On a true reading of s. 605(1)(a) of the Code, to determine whether a stay of proceedings is a judgment or verdict of acquittal, we must look to the substance of the action of the trial judge and not the label he used in disposing of the case. Substance and not form should govern. Whatever the words used, the judge intended to make a final order disposing of the charge against the respondent. If the order of the Court effectively brings the proceedings to a final conclusion in favour of an accused then I am of opinion that, irrespective of the terminology used, it is tantamount to a judgment or verdict of acquittal and therefore appealable by the Crown.

[32] In this passage, the Court is simply reaffirming its conclusion that where a court’s order brings a proceeding to a final conclusion in favour of an accused such as to give rise to the defence of autrefois acquit in a later proceeding, the order is an “acquittal” for the purposes of the Crown’s right of appeal. By the same reasoning, the stay granted in this case is a “dismissal” for the purposes of the Crown’s right of appeal, and the Crown may therefore appeal under s. 116(1)(b) of the Act.

[33] In any event, certiorari would not have been available to the Crown.
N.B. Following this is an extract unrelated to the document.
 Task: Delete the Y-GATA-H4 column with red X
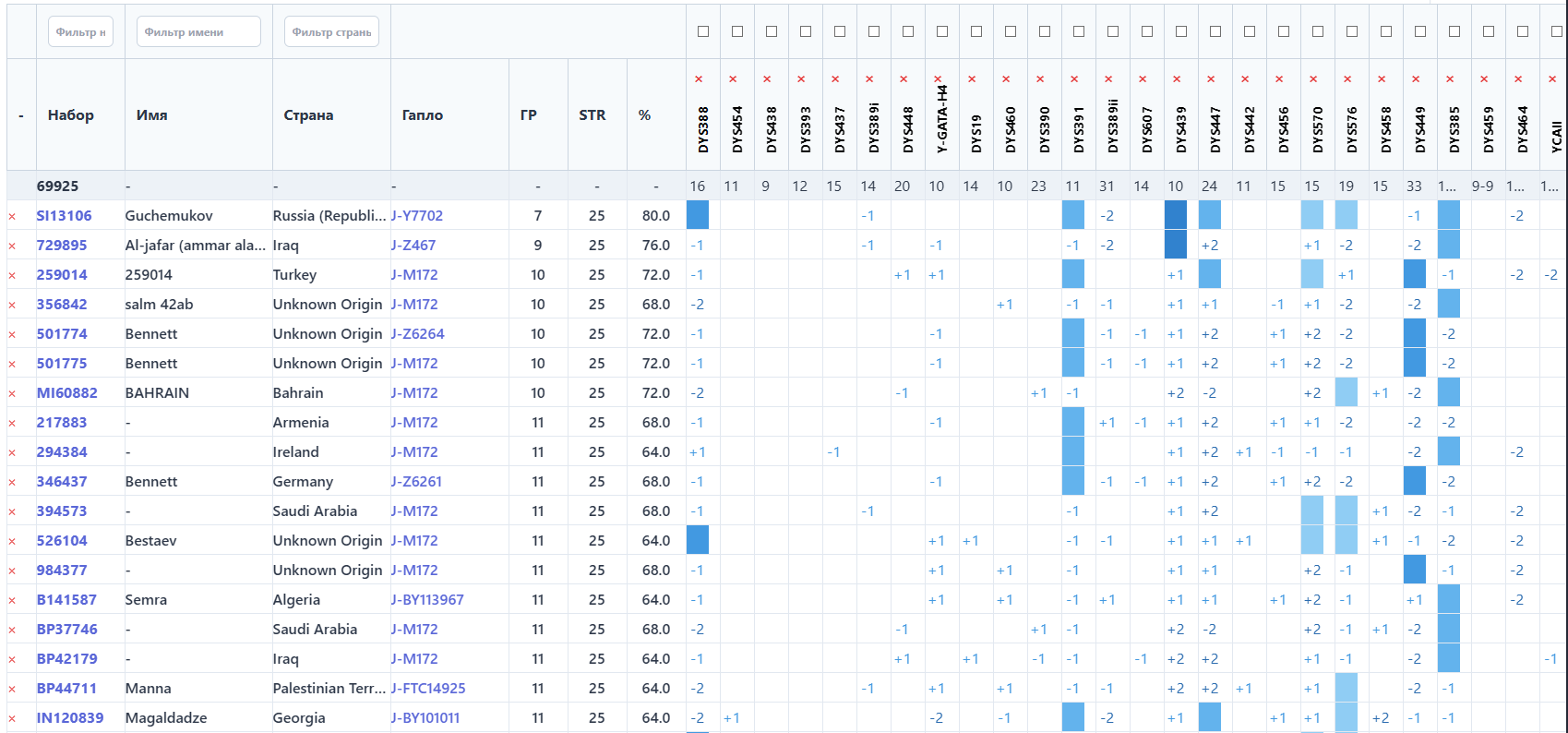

Generally speaking, it is only on the basis of jurisdictional error that superior courts issue prerogative writs in their supervisory role over courts of limited jurisdiction. Here, it is conceded that the justice of the peace had the jurisdiction to order a stay. Accepting for the purposes of this appeal that he issued the stay in error, this is an error of law that was within his jurisdiction. The prerogative writs would therefore not, as the respondent suggests, provide the Crown with a remedy in this case.

Finally, Rouleau J.A. noted that the purpose of the Act is to address provincial offences more expeditiously and effectively than criminal offences. In this regard, he noted that “challenging the correctness of a judicial stay by way of an appeal rather than through an application in the Superior Court is simpler and more straightforward than via the prerogative writs” (para. 35).

He consequently allowed the appeal and remitted the matter back to the Ontario Court of Justice to hear the appeal on the merits.